TASK BRIEF: Return, copied in full, each of the rows below that contains the word "screenshot".

GIVEN DATA:
◇ ◇ ◇

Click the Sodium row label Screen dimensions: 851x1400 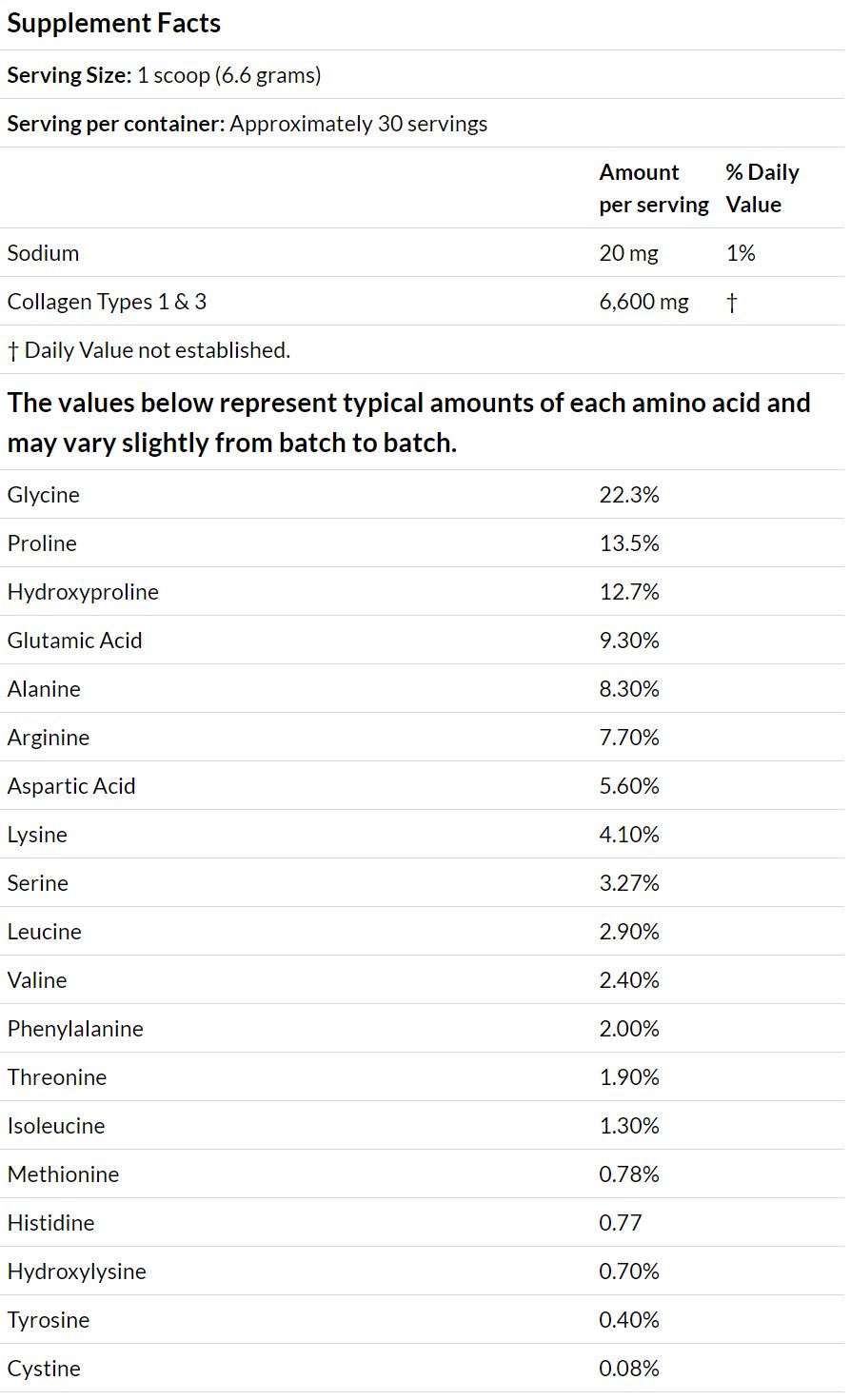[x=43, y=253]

◇ ◇ ◇

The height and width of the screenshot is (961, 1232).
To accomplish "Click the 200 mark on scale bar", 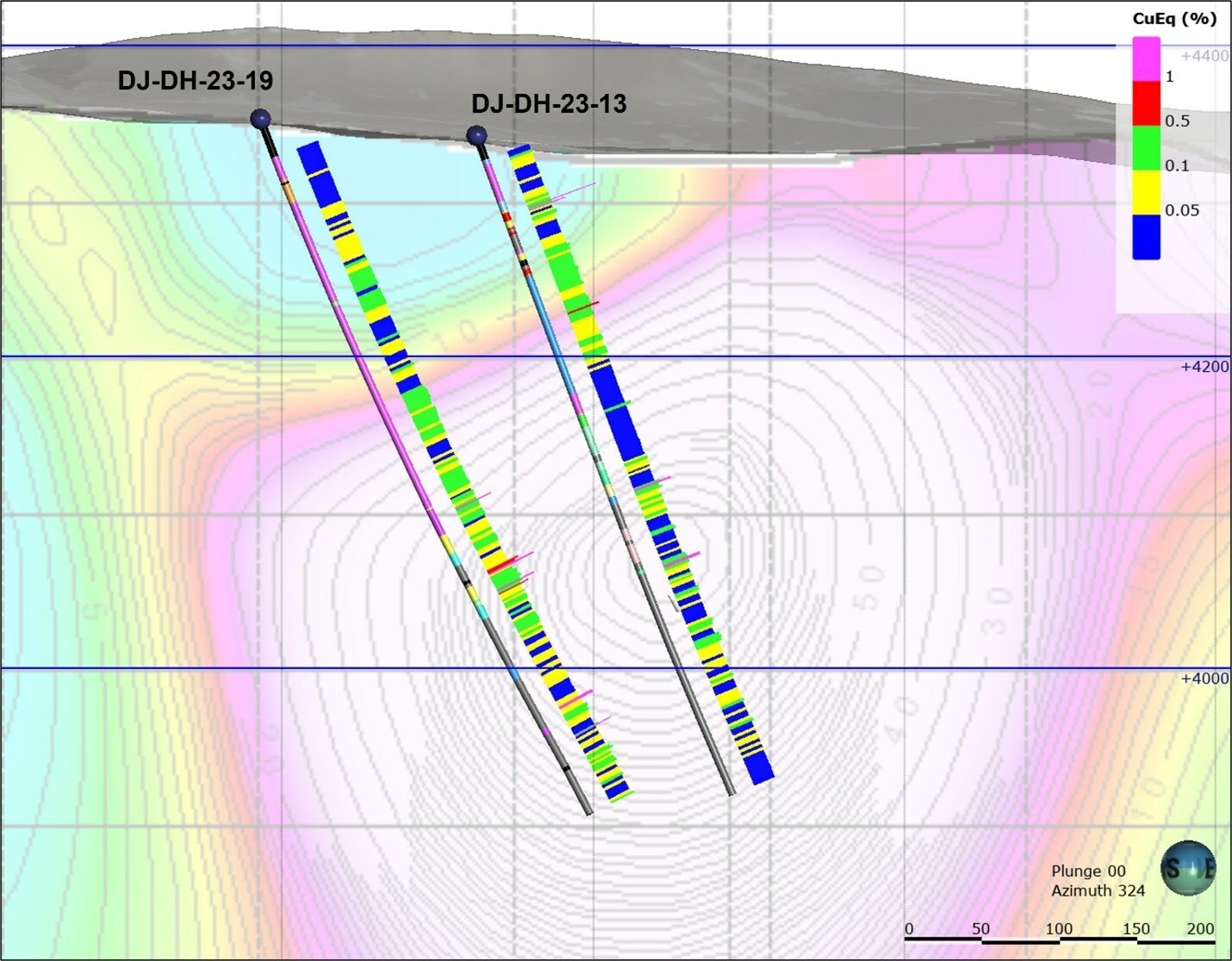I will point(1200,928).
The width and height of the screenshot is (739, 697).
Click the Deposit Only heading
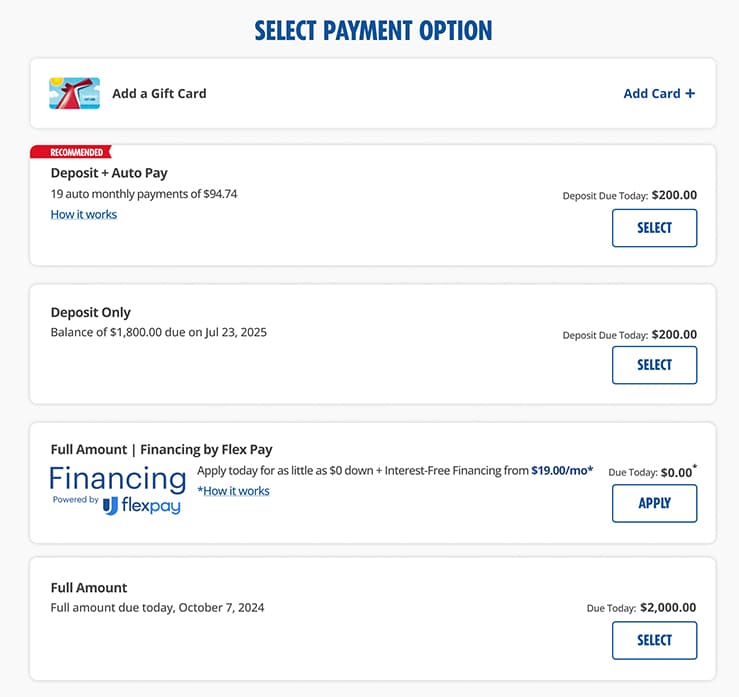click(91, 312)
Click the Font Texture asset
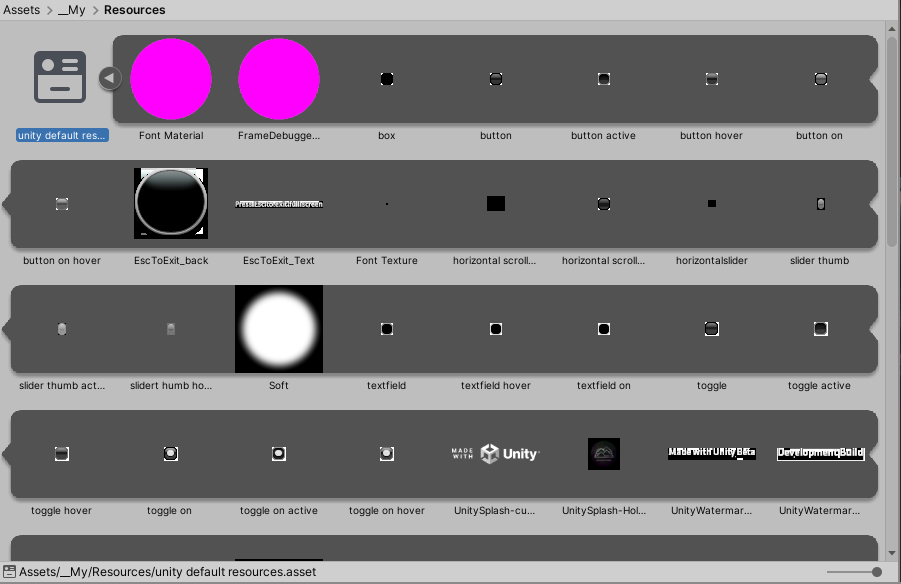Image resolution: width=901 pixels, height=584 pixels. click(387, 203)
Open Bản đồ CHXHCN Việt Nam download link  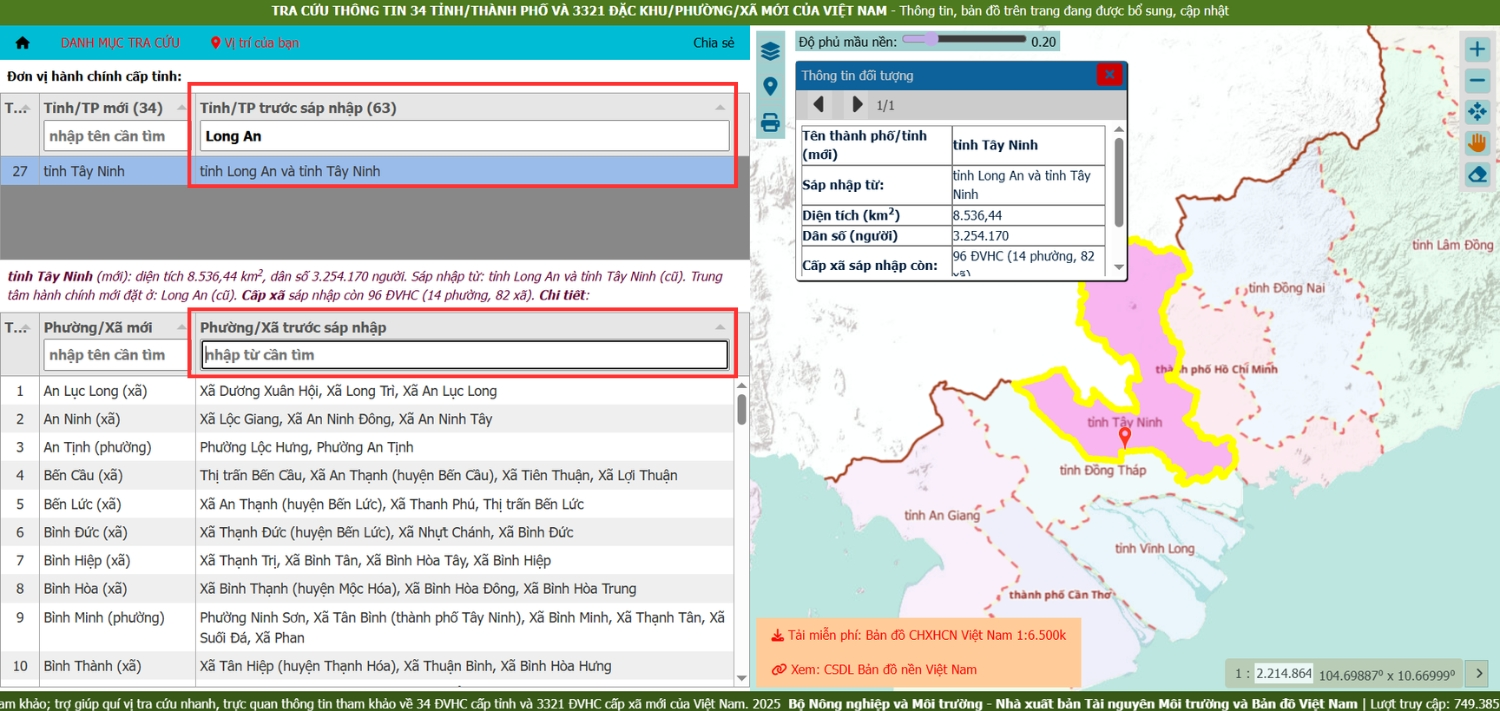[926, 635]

◇ ◇ ◇

THE SOLUTION:
The height and width of the screenshot is (961, 1232).
The width and height of the screenshot is (739, 697).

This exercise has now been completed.